Some of the classroom activity that has emerged from both the existing and new schools is extremely encouraging.
A two-year Regio Comenius project, led by the North Eastern Education and Library Board’s Curriculum Advisory and Support Service (NEELB) and Oslo Education Authority (UDE), focused on shared exploration of the concept of a Thinking School. The project involved Kestrel Consultancy (the UK arm of TSI) and University of Oslo, as external partners, and also included participation by staff of six Northern Irish primary schools and four Norwegian schools.
Regio Comenius Project – Norway and Northern Ireland
The objectives of the project were agreed as:
To define the features of a ‘thinking school’.
To evaluate the impact of the thinking school programme in the identified schools.
To compare the experiences of identified schools in Norway and Northern Ireland as they journey towards becoming ‘thinking schools’.
To investigate ways of measuring children’s progress in thinking.
To disseminate learning to other European regions through written and digital media.
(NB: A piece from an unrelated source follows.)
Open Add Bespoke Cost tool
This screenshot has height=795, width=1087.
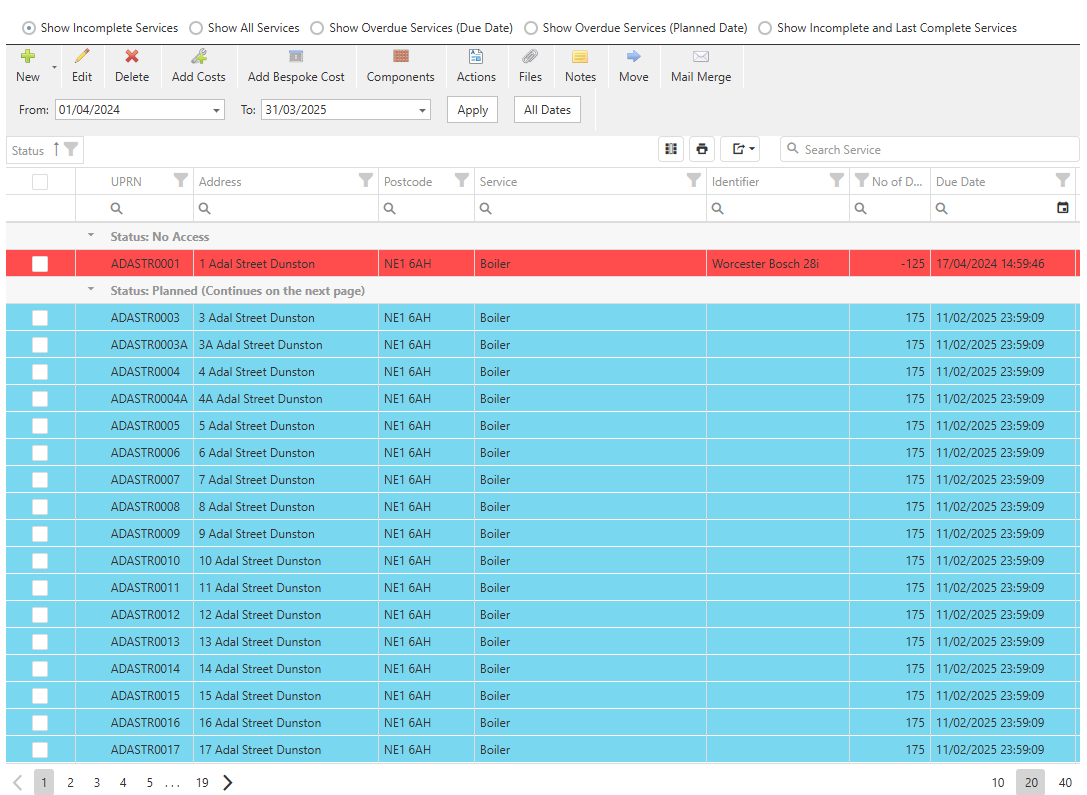[x=296, y=57]
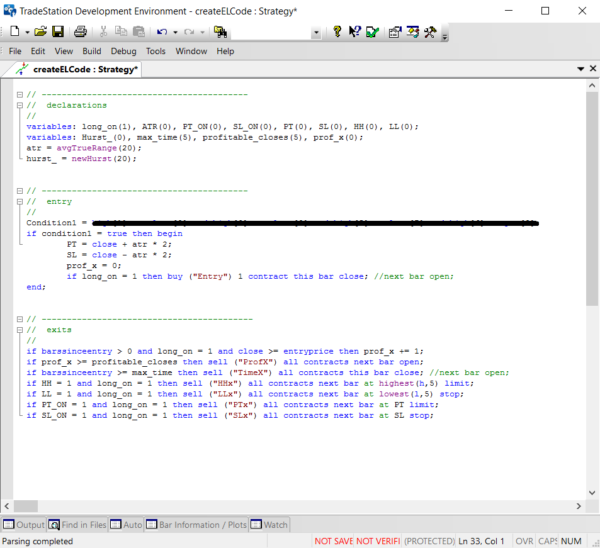Click the Verify checkmark icon in toolbar

click(372, 32)
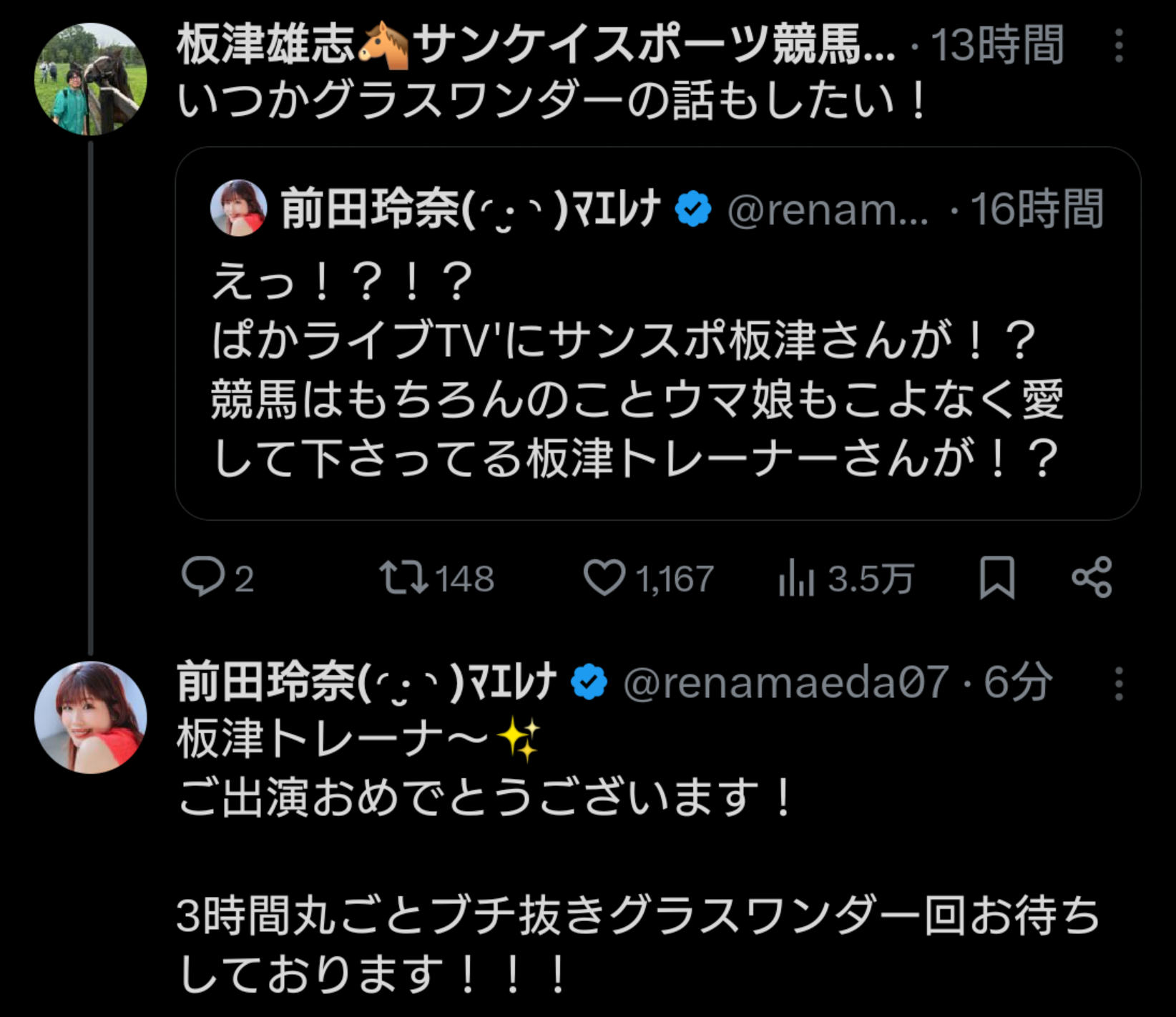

School administrators, trainers/facilitators, school leaders, teachers and pupils in the two different European regions had the opportunity to work together with the common purpose of pursuing the concept of a thinking school, with a particular focus on evaluating the impact of professional development. Teachers in both countries were trained in the use of David Hyerle’s Thinking Maps and were able to compare implementation and share practice. Participants from all partner organizations had opportunities to join in shared meetings in Oslo and in Northern Ireland over a two-year period, and to visit schools and observe classroom practice in both countries. They also benefited from learning about the wider culture of the partner region as well as comparing and contrasting educational policy and practice, actual classroom experiences and aspects of pedagogy.
A significant activity within the project was the preparation for and co-facilitation of a workshop at TSI’s Thinking Schools Conference in Swindon in June 2011. A team of participants from Norway and from Northern Ireland presented the workshop entitled ‘Leading a Thinking School: An International Perspective’. A wider group of ten representatives from Norway and eight from Northern Ireland were enabled to attend the conference and benefit from engaging in conference activities and professional dialogue with others involved in the thinking school network. During this visit, all participants were also able to visit accredited thinking schools in England/Wales and observe good practice.